Blocking action of cytochalasin D on protein kinase A stimulation of a stretch-activated cation channel in renal epithelial A6 cells.

We have shown that the apical membrane of renal epithelial A6 cells has a 29-pS stretch-activated nonselective cation (NSC) channel, which is activated by cytosolic cyclic AMP (cAMP) (J Gen Physiol 1997;110:327-36). In general, downstream signalings of cAMP are mediated through a cAMP-activated protein kinase (protein kinase A, PKA)-dependent pathway. Therefore, to study if the channel is activated by a PKA-dependent pathway, we applied a PKA catalytic subunit directly to the channel from the cytosolic surface in cytosol-free excised inside-out patches, using the single channel recording (patch clamp) technique.
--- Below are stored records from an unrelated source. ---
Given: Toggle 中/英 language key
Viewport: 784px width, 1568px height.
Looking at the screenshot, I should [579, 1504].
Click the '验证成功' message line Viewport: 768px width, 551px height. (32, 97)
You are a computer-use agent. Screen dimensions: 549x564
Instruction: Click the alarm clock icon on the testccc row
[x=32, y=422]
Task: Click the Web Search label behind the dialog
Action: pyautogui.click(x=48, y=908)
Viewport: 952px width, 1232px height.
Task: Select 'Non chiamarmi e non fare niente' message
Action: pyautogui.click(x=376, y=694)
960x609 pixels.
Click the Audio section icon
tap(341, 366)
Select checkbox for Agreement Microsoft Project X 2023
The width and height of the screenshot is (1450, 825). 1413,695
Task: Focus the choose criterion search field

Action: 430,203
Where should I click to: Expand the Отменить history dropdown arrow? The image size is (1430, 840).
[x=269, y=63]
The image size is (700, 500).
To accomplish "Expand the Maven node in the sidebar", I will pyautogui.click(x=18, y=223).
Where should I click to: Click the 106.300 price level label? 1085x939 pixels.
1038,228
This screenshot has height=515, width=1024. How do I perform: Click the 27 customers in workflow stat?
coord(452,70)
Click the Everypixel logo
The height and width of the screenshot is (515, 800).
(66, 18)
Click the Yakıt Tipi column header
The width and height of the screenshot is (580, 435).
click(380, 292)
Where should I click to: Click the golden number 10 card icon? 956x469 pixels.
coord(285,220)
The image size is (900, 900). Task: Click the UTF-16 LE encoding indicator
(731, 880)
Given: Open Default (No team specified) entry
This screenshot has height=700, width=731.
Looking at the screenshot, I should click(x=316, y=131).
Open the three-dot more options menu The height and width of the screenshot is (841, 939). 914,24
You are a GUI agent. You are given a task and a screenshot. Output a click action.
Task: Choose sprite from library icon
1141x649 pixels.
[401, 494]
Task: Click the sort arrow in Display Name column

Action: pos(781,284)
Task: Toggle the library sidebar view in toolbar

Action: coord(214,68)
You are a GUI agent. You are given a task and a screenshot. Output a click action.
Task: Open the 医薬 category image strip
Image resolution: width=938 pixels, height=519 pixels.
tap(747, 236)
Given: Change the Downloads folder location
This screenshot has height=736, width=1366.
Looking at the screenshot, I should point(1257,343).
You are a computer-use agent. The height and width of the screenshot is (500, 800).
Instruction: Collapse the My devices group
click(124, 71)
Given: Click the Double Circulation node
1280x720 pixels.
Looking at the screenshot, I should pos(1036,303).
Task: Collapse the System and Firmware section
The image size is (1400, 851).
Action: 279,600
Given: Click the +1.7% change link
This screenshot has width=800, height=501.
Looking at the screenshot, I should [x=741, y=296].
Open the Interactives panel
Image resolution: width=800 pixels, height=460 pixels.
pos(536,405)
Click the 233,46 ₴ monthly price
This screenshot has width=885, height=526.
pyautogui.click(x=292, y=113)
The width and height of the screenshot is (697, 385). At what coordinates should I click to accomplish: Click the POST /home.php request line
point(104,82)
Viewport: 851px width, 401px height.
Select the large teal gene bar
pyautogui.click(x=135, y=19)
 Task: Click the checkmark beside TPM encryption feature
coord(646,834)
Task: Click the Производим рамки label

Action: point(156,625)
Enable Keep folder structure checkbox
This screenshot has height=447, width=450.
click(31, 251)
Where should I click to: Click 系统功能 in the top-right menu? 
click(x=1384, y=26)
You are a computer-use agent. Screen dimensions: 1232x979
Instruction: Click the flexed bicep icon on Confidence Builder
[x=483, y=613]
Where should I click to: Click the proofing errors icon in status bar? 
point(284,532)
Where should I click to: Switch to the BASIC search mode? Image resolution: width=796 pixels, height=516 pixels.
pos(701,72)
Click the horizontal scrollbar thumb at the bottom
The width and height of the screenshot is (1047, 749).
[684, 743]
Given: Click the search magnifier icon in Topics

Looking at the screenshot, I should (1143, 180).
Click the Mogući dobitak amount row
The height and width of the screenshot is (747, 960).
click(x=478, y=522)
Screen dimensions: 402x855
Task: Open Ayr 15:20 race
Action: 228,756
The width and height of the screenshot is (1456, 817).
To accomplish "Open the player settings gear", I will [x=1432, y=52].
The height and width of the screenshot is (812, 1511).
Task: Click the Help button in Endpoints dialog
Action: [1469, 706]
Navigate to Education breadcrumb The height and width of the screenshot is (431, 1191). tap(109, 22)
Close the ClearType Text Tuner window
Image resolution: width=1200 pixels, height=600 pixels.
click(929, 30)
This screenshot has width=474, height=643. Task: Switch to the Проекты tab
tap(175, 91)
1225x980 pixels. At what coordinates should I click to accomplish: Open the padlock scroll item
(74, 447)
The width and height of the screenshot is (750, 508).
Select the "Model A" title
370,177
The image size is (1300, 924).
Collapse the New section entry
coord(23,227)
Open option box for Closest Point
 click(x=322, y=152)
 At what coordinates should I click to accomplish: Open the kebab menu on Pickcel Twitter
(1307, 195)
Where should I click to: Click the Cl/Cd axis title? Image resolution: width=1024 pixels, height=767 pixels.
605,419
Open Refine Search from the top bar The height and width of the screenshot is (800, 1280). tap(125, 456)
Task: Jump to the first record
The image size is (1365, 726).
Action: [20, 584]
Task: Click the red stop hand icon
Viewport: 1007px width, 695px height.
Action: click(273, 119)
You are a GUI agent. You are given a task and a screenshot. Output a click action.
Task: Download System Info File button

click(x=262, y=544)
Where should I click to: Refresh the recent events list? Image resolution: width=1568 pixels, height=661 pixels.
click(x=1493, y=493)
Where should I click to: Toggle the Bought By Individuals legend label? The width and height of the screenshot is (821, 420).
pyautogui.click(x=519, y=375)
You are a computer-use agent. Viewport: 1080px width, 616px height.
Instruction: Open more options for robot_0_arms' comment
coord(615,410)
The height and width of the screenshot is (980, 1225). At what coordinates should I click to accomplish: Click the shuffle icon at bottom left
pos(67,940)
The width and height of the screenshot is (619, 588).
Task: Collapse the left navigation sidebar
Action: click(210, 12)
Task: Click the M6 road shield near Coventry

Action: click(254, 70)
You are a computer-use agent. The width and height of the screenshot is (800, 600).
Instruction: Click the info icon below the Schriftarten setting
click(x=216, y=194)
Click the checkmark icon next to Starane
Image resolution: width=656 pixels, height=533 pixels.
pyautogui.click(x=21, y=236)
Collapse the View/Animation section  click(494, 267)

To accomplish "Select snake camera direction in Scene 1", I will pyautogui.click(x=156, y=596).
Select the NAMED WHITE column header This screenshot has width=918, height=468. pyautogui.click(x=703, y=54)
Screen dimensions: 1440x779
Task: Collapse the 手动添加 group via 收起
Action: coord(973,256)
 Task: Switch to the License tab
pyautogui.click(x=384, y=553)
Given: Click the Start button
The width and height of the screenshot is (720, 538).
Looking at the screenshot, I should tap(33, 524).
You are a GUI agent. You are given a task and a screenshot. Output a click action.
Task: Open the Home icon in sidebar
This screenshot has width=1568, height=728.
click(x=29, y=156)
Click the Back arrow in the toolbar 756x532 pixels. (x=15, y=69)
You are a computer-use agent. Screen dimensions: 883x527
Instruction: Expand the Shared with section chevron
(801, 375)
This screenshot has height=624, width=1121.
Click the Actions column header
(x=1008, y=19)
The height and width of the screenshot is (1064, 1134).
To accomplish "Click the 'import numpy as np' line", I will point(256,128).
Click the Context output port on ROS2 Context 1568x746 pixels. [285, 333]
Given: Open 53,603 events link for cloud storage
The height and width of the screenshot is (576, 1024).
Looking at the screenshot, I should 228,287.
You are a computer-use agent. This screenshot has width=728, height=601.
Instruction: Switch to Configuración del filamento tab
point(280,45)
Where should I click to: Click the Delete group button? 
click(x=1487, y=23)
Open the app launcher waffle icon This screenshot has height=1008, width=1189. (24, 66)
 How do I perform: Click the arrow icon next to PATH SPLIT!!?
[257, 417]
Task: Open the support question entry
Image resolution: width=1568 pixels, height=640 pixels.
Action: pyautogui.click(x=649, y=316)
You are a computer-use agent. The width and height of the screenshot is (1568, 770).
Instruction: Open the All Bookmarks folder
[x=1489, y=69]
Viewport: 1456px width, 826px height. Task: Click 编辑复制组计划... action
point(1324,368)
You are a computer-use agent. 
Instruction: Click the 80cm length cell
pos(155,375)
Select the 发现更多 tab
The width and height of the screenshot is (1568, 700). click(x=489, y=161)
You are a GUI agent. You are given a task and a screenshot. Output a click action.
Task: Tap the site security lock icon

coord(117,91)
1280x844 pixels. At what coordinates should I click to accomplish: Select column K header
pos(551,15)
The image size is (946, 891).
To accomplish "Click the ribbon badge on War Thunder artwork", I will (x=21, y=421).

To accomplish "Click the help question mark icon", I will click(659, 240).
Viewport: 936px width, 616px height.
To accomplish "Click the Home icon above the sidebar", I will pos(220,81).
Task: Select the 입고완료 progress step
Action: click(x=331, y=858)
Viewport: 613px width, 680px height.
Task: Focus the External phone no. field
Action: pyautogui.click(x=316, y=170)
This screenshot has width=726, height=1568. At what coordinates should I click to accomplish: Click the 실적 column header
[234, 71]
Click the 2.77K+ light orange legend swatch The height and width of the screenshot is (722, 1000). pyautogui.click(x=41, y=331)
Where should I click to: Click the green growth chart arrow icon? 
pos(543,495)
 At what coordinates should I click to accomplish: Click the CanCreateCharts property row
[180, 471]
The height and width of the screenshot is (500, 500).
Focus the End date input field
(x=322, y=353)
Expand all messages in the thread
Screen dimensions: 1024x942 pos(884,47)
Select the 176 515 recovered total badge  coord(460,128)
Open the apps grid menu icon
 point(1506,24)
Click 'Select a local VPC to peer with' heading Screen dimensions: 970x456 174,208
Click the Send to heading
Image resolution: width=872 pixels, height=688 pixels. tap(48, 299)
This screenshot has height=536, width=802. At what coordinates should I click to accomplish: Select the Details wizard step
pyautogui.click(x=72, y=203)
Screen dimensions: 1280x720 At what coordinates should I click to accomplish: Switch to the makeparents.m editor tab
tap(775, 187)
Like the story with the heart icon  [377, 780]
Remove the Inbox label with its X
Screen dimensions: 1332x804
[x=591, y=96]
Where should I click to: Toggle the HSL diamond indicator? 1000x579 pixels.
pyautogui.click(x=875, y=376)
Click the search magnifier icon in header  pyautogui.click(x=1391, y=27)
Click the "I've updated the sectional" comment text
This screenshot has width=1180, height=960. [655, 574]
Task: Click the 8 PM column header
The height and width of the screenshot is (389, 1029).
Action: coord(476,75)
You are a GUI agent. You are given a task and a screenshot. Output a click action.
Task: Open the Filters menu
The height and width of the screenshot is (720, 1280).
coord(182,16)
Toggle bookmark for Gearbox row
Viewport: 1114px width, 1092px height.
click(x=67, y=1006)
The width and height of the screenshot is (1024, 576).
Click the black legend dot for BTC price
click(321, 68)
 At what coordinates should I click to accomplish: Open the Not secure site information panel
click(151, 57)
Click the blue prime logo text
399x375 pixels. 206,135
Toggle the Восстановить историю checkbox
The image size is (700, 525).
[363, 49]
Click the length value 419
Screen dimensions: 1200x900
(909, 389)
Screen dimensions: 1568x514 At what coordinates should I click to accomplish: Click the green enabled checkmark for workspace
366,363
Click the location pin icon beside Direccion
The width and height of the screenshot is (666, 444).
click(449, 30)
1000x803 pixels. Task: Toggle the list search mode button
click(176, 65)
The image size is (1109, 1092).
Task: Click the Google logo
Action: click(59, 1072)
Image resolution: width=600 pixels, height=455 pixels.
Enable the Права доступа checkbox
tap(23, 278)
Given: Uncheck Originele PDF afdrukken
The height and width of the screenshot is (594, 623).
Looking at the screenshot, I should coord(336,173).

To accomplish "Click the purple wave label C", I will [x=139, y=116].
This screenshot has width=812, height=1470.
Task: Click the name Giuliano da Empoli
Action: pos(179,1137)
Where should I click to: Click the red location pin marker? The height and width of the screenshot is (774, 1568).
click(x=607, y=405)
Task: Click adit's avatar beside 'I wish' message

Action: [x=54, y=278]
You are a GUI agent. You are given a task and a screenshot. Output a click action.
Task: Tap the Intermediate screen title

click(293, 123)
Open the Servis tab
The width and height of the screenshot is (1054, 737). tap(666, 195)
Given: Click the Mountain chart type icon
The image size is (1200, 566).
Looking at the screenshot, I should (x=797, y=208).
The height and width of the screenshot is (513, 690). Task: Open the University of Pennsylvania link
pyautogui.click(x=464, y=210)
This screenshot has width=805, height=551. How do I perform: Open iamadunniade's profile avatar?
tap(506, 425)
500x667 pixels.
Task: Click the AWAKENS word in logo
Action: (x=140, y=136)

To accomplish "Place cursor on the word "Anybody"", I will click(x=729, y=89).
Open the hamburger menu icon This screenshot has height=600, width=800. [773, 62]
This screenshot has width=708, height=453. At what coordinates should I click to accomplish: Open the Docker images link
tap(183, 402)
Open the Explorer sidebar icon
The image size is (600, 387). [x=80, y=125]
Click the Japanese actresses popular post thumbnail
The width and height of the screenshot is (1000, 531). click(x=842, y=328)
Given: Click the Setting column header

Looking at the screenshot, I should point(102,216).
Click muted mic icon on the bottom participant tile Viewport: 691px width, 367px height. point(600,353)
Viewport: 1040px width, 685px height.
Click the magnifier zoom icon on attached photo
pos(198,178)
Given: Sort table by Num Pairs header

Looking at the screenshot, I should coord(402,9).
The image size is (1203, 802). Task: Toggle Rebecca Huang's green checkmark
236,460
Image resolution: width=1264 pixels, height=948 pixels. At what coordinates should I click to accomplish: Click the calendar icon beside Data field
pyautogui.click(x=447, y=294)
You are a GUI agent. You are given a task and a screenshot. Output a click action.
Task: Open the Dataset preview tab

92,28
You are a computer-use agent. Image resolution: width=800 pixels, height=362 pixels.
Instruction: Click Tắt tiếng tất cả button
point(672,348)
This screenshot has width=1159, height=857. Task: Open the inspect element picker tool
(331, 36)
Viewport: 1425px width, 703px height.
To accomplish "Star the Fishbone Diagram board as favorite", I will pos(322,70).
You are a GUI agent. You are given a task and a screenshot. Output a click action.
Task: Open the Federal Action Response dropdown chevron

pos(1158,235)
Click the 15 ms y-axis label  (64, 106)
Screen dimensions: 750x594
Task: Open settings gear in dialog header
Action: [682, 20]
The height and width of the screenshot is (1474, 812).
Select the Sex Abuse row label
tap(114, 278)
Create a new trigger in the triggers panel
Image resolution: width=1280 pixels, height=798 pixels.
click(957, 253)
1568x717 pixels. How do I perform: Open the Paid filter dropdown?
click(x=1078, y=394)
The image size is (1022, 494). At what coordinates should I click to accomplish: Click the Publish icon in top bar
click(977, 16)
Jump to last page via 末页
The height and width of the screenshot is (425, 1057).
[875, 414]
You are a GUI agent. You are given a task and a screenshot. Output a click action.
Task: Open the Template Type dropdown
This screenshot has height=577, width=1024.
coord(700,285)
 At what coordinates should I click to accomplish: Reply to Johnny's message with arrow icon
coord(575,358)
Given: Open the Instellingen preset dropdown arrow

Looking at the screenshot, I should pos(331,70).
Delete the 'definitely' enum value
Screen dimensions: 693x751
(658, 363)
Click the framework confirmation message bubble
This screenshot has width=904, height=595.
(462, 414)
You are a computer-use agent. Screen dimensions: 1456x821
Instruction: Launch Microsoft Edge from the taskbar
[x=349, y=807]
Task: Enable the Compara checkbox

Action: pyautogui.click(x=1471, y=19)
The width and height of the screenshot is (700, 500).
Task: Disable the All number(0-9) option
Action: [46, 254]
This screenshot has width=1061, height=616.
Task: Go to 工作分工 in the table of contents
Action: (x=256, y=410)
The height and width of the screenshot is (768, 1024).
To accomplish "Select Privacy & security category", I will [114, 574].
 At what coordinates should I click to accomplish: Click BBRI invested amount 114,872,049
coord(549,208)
Application of PKA catalytic subunit with 2 mM ATP increased the open probability (P(o)) of the channel from 0.11 +/- 0.04 to 0.58 +/- 0.10 (mean +/- SD, N = 11, P < 0.001). The channel has a gating kinetics "C(L) <--> C(S) <--> O, " where C(L,) C(S,) and O are the long closed state, the short closed state, and the open state, respectively. PKA influenced the communication of the channel between C(L) and C(S) without affecting the communication between C(S) and O, leading the channel to only stay in C(S) and O. The PKA-induced increase in P(o) was attributable to the interruption of communication between C(L) and C(S) or to the reduction of time the channel stays in C(L.) Pretreatment with cytochalasin D (Cyt-D), an inhibitor of the polymerization of actin filaments, blocked the stimulatory effect of PKA on the channel. These observations suggest that phosphorylation of polymerized actin filaments regulates the gating kinetics of a stretch-activated channel in renal epithelium.